Tackling the entrenched inequality in our society is a task requiring all hands on deck. Distinguishing between methods which help and those which hinder us is a key skill in this struggle.

Enter the Legal Woo Brigade. They’d prefer to be known as “Freemen on the land” performing “lawful rebellion”, but their creed is a counterproductive mix of denying both most law and the veracity of all lawyers. They erroneously claim that law does not evolve, that England is still subject to an ancient contract called the Magna Carta. Having blinded themselves to the basic democratic principles which have overcome medieval values, the Woo Brigade insist that no modern law has equal force to the Magna Carta. This is an obvious nonsense. The medieval world was very different from ours, and most the of the Magna Carta is meaningless today. Conveniently, they overlook the evils of that bygone age: the lack of rights for women, serfdom, politics being controlled by religious supremacists to name but three. They proselytise for an imaginary version of the law in the same manner as a fundamentalist preacher promises an unobtainable heaven, by misinterpreting their preferred texts, refusing fair debates and misreporting their numerous failures. Woo forums avoid these awkward truths, preferring fiction to facing down a critical analysis of their belief system.

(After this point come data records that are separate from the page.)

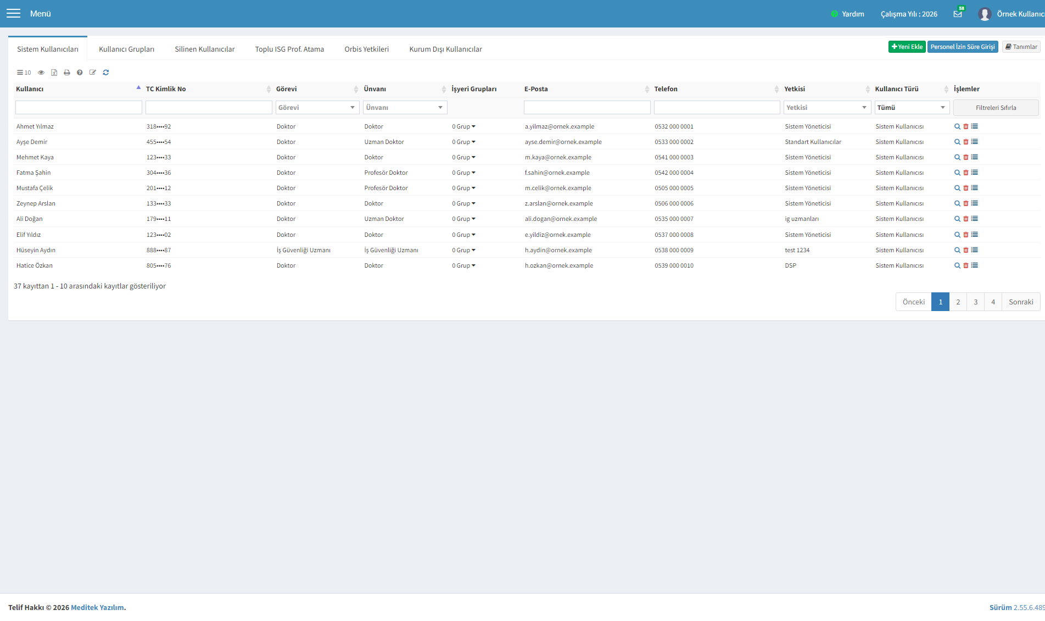The image size is (1045, 621).
Task: Open the Görevi filter dropdown
Action: tap(317, 108)
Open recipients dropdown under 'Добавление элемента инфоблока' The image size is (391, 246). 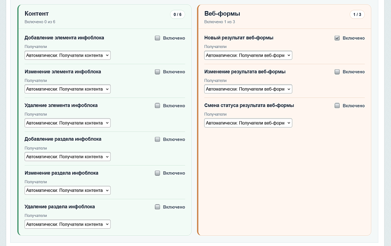(67, 55)
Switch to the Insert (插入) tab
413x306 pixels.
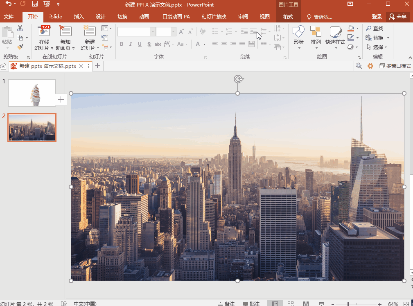pyautogui.click(x=79, y=17)
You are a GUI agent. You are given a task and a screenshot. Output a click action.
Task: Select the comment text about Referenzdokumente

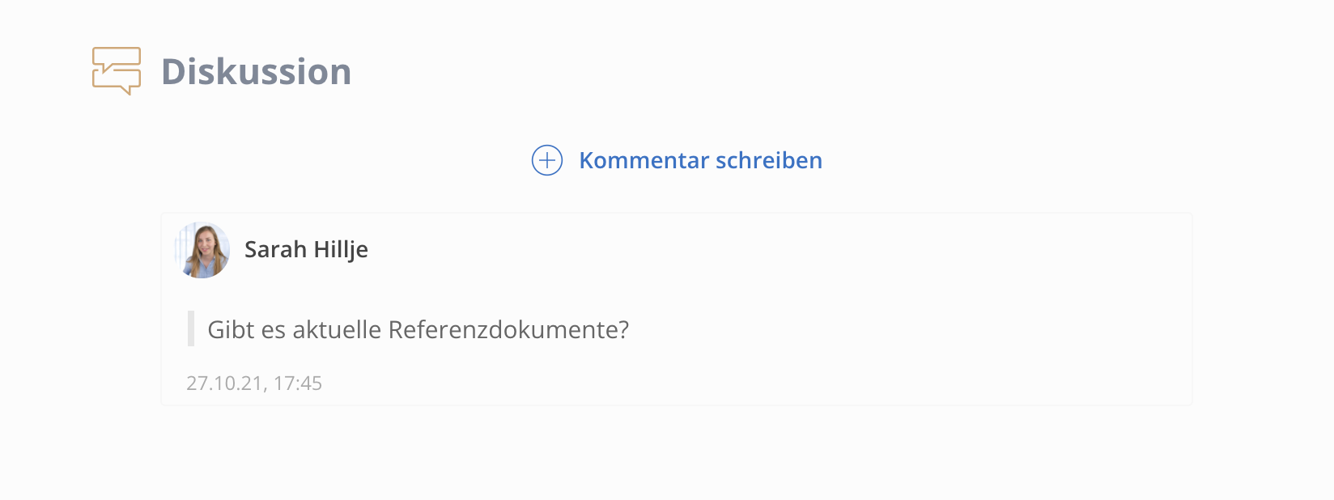pos(418,329)
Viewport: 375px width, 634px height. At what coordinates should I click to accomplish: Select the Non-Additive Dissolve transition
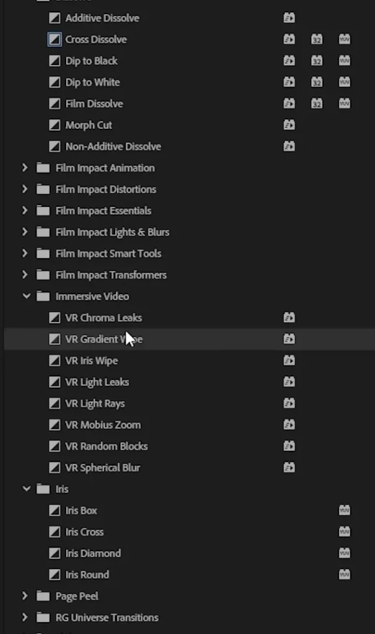[113, 146]
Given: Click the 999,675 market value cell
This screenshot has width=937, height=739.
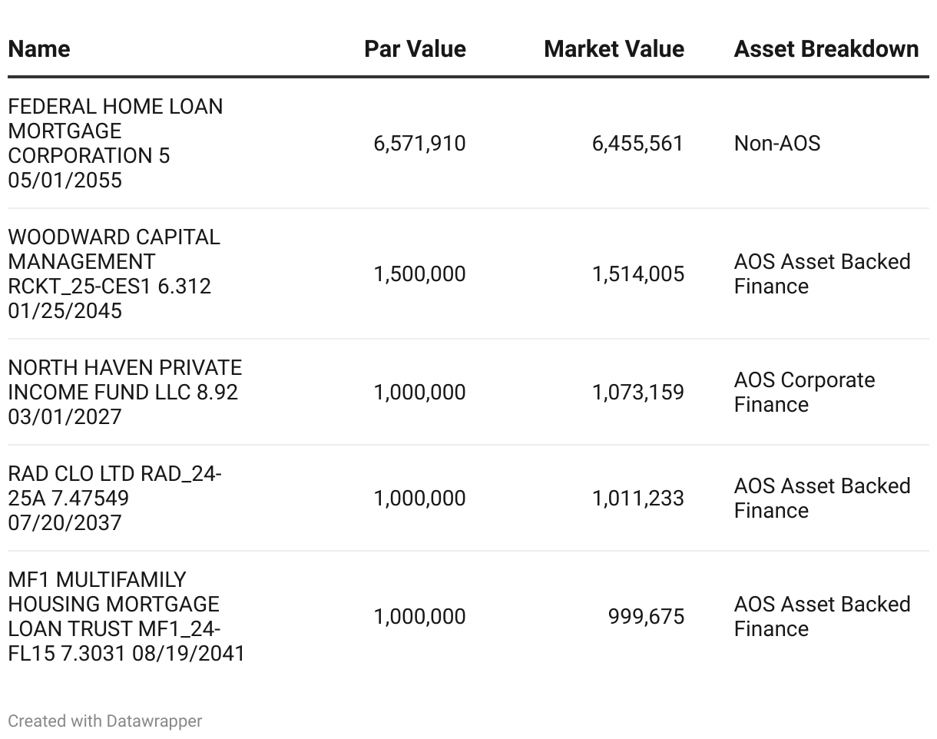Looking at the screenshot, I should [646, 617].
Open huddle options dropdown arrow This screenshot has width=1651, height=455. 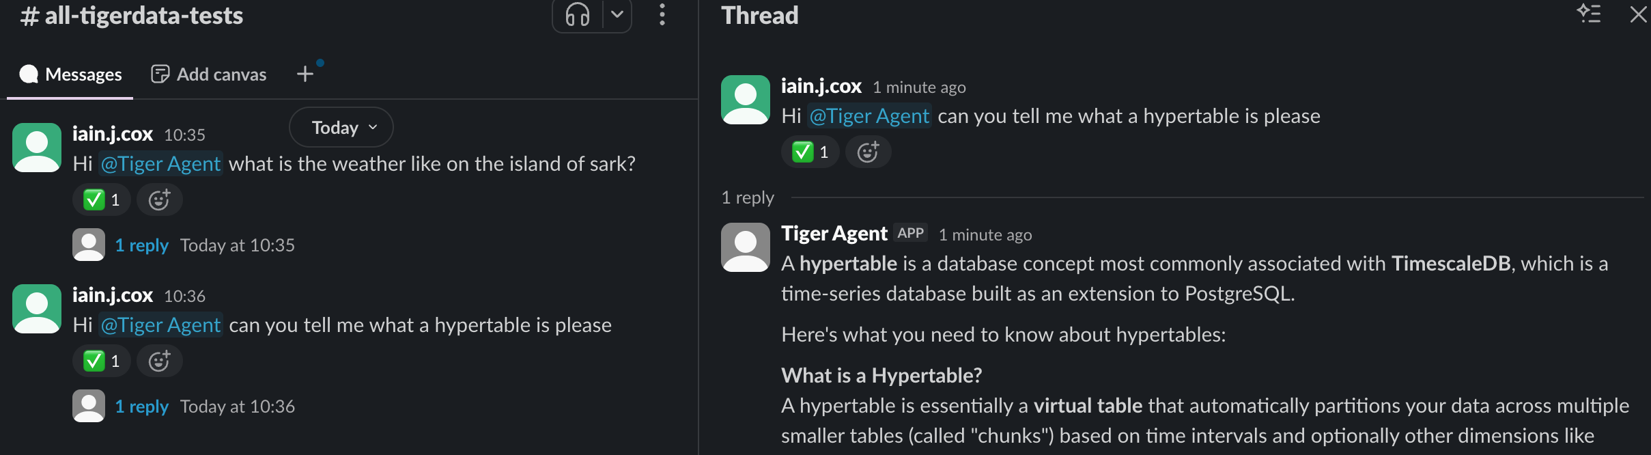(617, 14)
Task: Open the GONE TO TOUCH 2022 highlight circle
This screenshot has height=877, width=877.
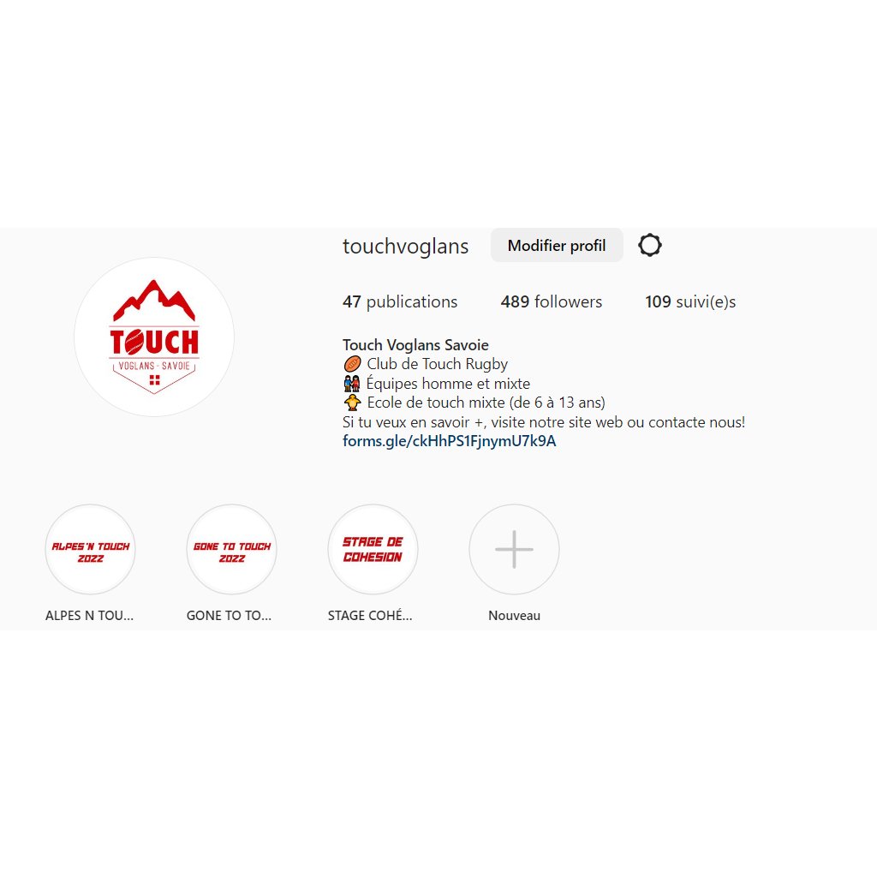Action: click(x=231, y=549)
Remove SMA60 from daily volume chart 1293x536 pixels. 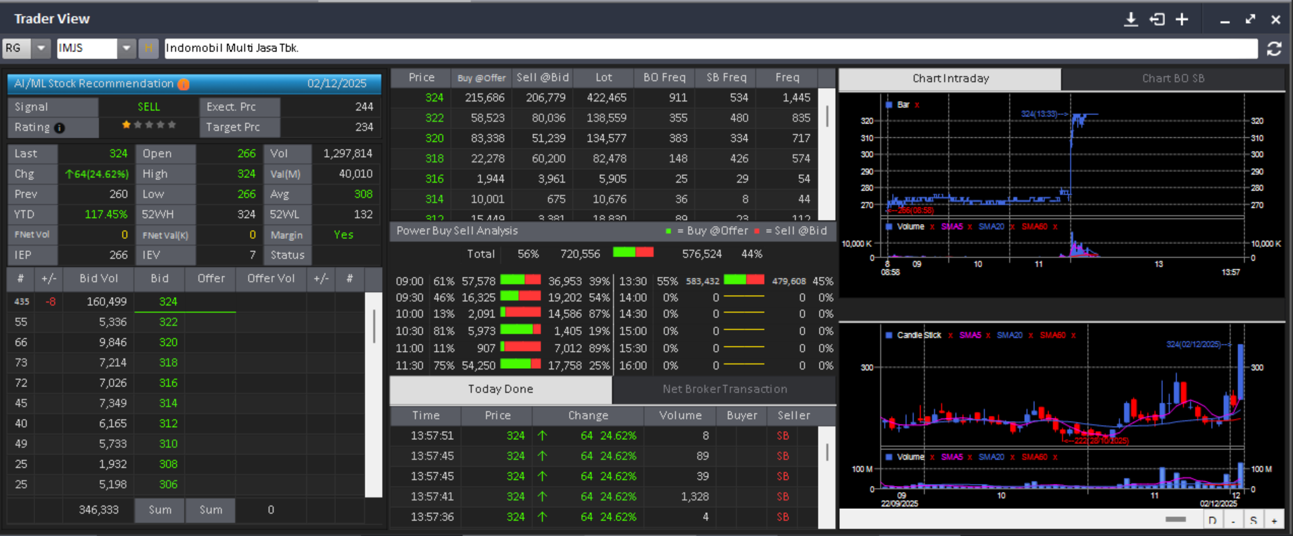pos(1055,457)
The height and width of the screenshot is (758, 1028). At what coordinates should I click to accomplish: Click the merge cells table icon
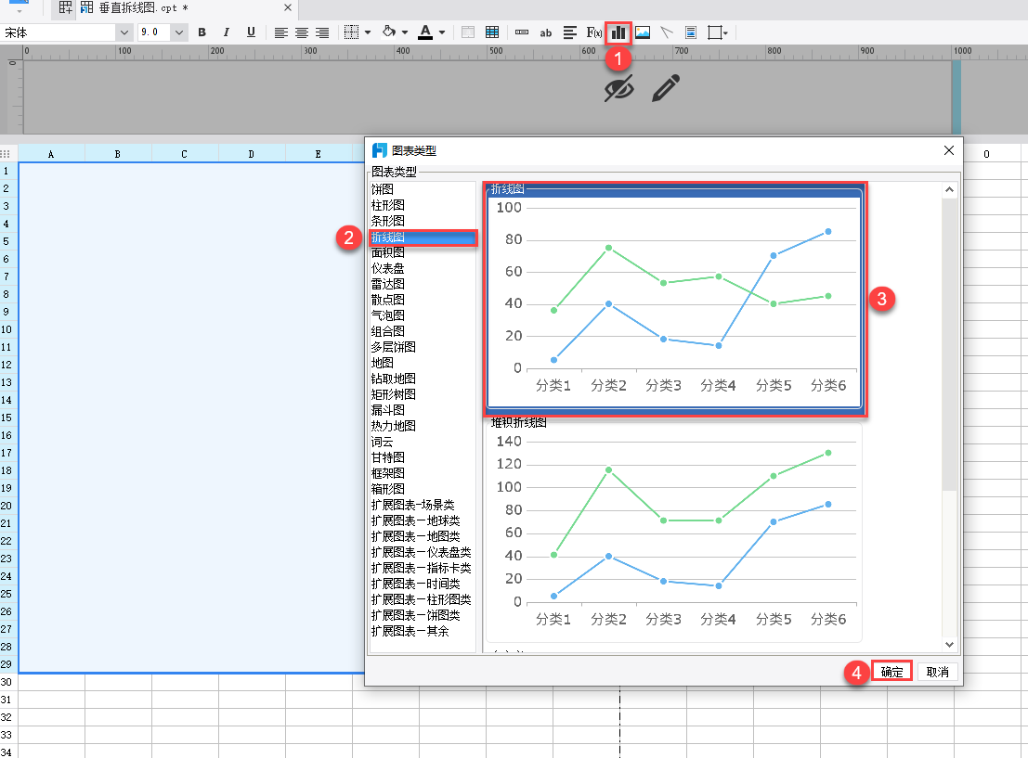click(x=491, y=32)
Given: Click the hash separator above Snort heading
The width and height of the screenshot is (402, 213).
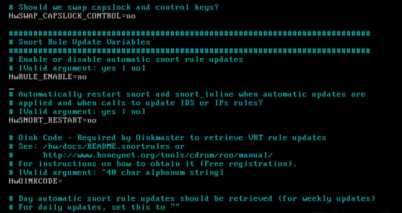Looking at the screenshot, I should 189,33.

A common refrain in their comments on critical blogs is “[the woo] makes sense to me!” They prefer to hear what they like rather than accept anyone else may possibly know better. Their attempts to muster recruits in Occupy London met with sustained deconstructions of their bizarre and pseudo-religious beliefs. Although this intellectual conflict was inevitable, they reacted badly to it, resorting to personal attacks on people in Occupy’s legal team and attempts to undermine our efforts to mount a viable legal defence. Whilst I was personally unconcerned about puerile descriptions of me as a “corporate shill”, their campaign to dissuade people from signing witness statements was altogether more serious. Without statements we’d have had no evidence. Without evidence to rebut the City’s eviction case, OccupyLSX wouldn’t even have been granted a trial in the High Court – we’d have been evicted much more swiftly. Whilst OccupyLSX’s indecision on its own longevity didn’t help develop the common law on protest camps, it bought considerable time by taking the actual rules of civil litigation seriously. Curiously, the one woo man who penetrated into the appeal process was rubbished by the Court of Appeal, which described his case as “simply wrong”.

Bizarrely – and in much contrast to Occupy – the Woo Brigade make no case for law reform. Accepting that law has developed does not equate with political submission to the impact of the laws which value proprietary rights over communities. Failing to propose changes reveals the regressive nature of the woo. If only it ended there! Much of the woo preys on vulnerable people. A particular worry is their promise of a cure for chronic debts by giving misconceived legal advice. Faced with increasing exposure, these charlatans have fought back with personal slurs on Occupy’s most committed activists, whilst contributing nothing to the movement. Ignoring this antisocial behaviour has been a costly mistake. Welcoming everyone to Occupy was an early tactical triumph but also a hostage to fortune. The time has come to expose these reactionaries.